Ca n'aura pas trainé finalement. Deux films dont je n'attendais pas grand-chose (Iron Man et celui-ci), deux films dont je suis ressorti globalement conquis, même si celui-ci m'a laissé un goût amer, mais lisez la suite pour mieux comprendre un ressenti qui finalement appartient au registre du subjectif.

Le film situe l'action en Cisjordanie, sur les frontières séparant Israël des territoires occupés où vivent les Palestiniens. Il met en scène une villageoise palestinienne veuve, Salma (interprétation remarquable de Hiam Abbass qui assure la plus belle performance du film), qui s'occupe des quelques 300 citronniers qu'avait plantés son défunt père. Malheureusement, à côté d'elle, vient s'installer le ministre israëlien de la Défense qui considère que ces citronniers sont une menace pour sa sécurité (des terroristes peuvent s'y cacher et lancer des grenades sur sa belle résidence) et ordonne que la plantation soit entièrement rasée. Inacceptable pour la jeune femme qui décide de saisir les autorités pour conserver ses chers citronniers qui lui assurent de surcroît son seul et maigre revenu. L'affaire va prendre une ampleur internationale, Salma décidant de trainer l'affaire jusqu'à la Cour Suprême et d'affronter les avocats de l'armée qui bénéficient évidemment de tout le soutien du gouvernement .

Bien sûr, tout le monde aura compris que cette bête querelle de voisinage illustre l'éternel conflit israëlo-palestinien, et ce cadre plus intimiste permet de mieux mettre en valeur les tares des deux camps: la paranoïa et les excuses-bidon de l'un pour prendre le dessus sur l'adversaire et le machisme de l'autre qui préfère que la femme se résigne et reste digne dans son malheur plutôt que l'aider dans son combat, tout en lui faisant comprendre qu'il serait très malvenu pour elle de s'amouracher de son avocat.

Tout ceci est plutôt bien vu, d'autant que le film, tout en évitant de dramatiser l'ensemble en étalant toute l'injustice du monde, se permet même quelques audaces humoristiques bienvenues (les affiches "danger de mort" qui entourent la plantation de citronniers de Salma, ha ha !). Le film parvient du coup à conserver un ton assez léger, mais ça s'arrête là finalement.

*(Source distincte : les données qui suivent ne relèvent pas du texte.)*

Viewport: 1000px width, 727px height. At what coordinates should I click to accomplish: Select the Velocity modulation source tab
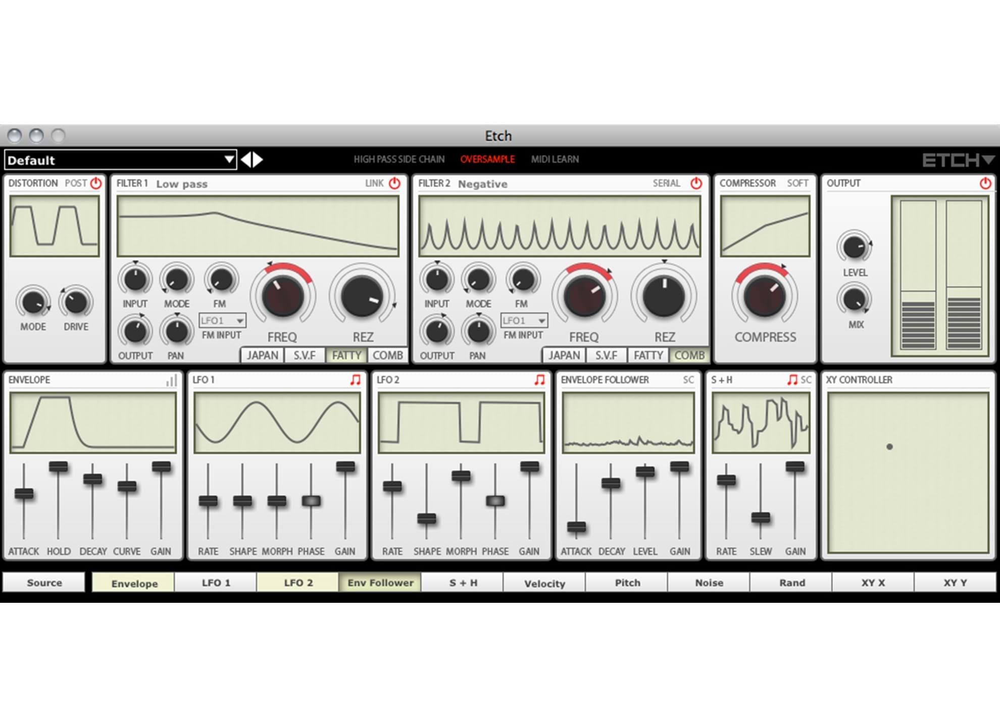[x=544, y=583]
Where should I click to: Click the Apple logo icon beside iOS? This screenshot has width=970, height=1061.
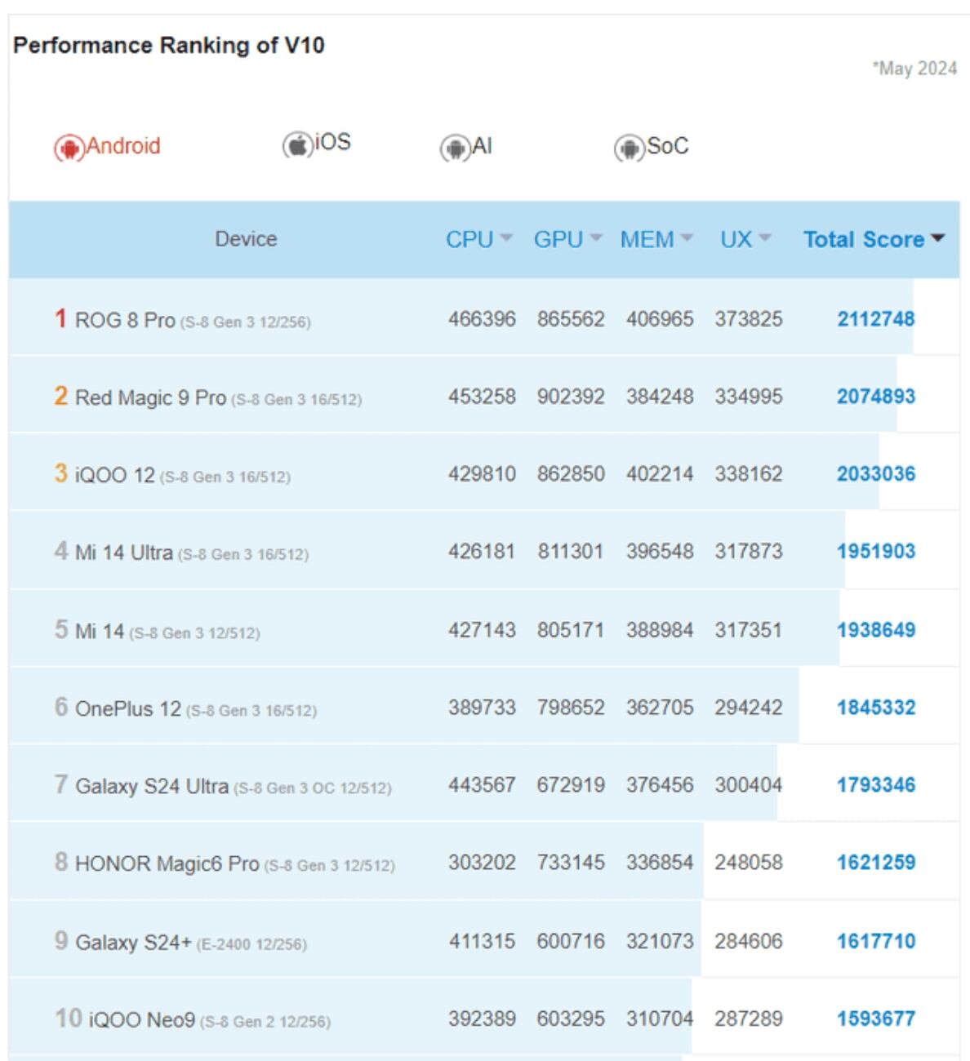tap(297, 145)
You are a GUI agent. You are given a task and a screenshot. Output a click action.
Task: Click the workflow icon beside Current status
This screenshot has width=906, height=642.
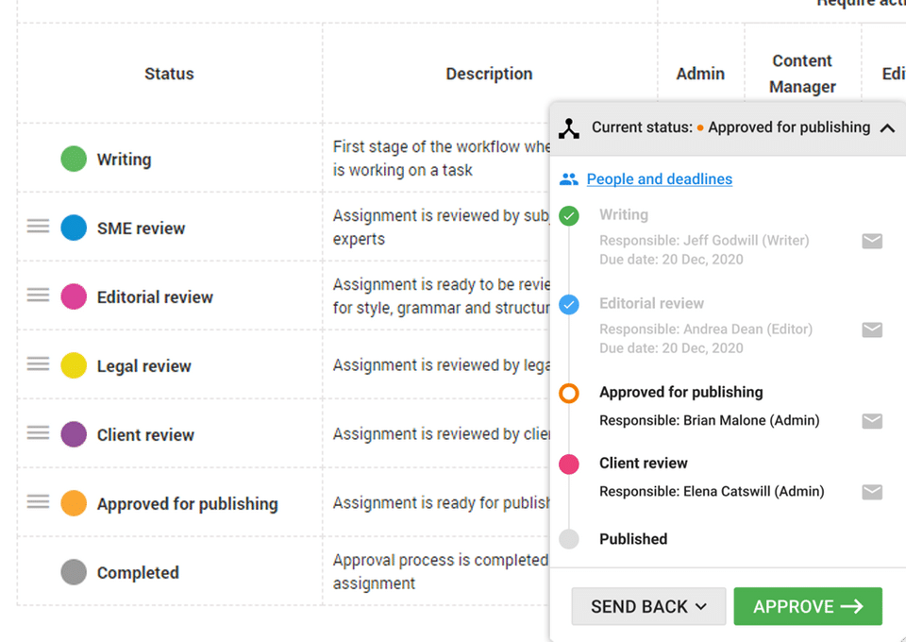pyautogui.click(x=569, y=128)
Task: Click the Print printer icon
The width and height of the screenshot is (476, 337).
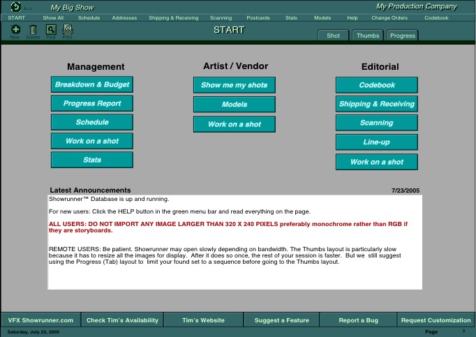Action: [x=68, y=29]
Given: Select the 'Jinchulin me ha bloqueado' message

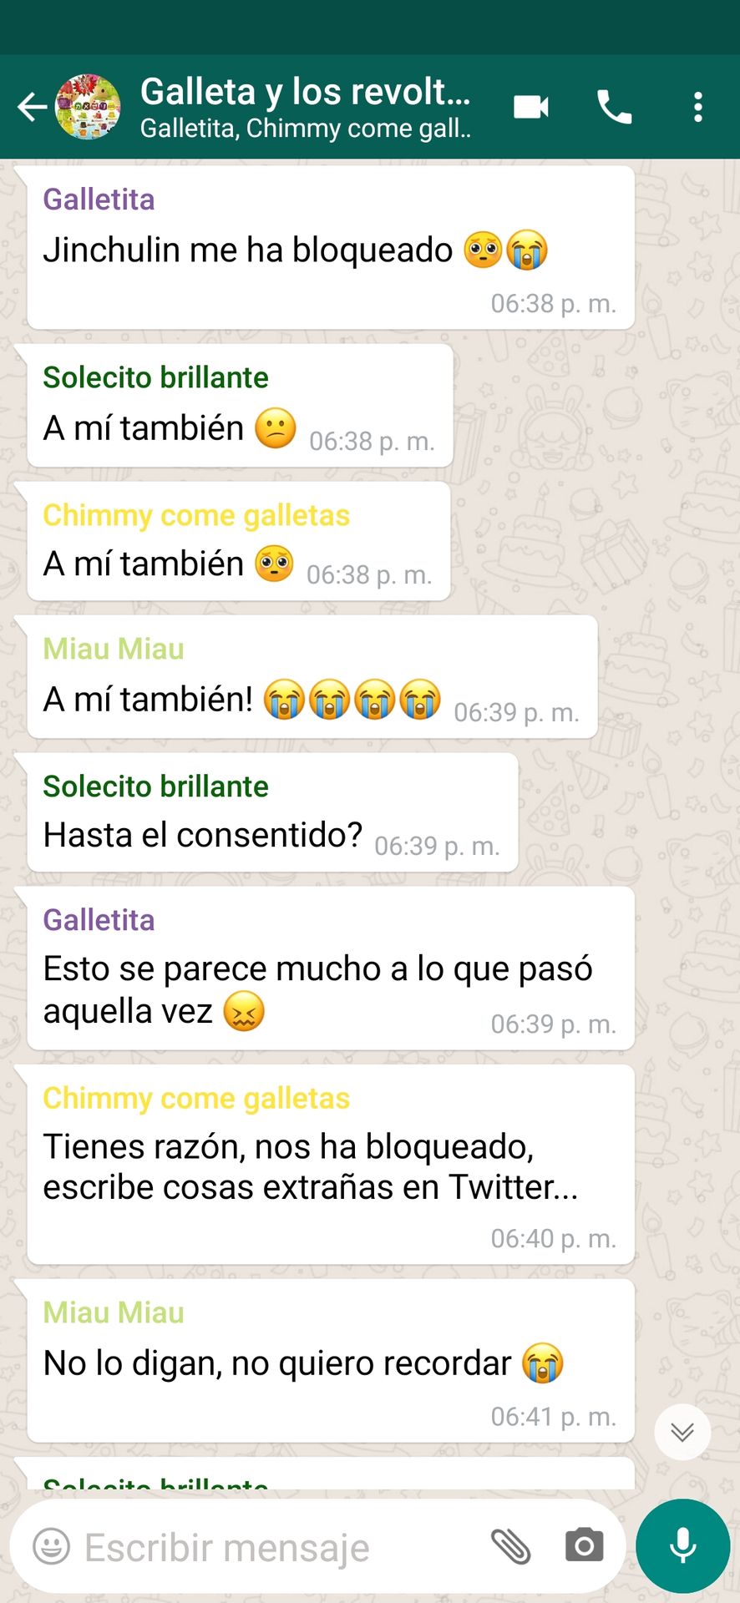Looking at the screenshot, I should 331,247.
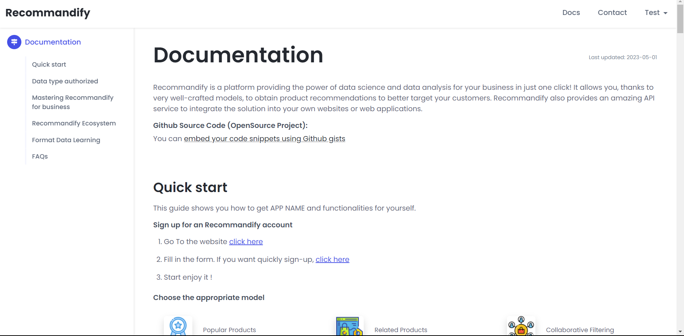Click the Collaborative Filtering network icon
The width and height of the screenshot is (684, 336).
[521, 326]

J'attendais beaucoup plus de ce film dès les premières images. En effet, outre le conflit de voisinage, le film prend son temps pour nous présenter deux portraits de femmes: Salma la palestinienne et Mira l'israëlienne (l'épouse du ministre incarnée par Rona Lipaz-Michael). Deux femmes venant de milieux distincts et qu'on sent prêtes à faire abstraction de leur statut et à briser le carcan des traditions et des préjugés pour se découvrir et dialoguer. Or, la rencontre ne se fait jamais, la sécurité voulant à tout prix protéger la femme du ministre qu'elle estime en danger. Certes, il s'agit d'un vrai constat, bien représentatif du pourquoi de l'éternisation de ce conflit (l'absence de dialogues entre les deux camps) mais justement, en s'attardant sur les deux femmes, j'aurais voulu qu'on passe du constat à l'acte, qu'on y trouve un début d'optimisme, que la situation ne reste pas désespérément bloquée tout du long et ne débouche donc sur un final qui évidemment n'avantagera aucun des deux camps.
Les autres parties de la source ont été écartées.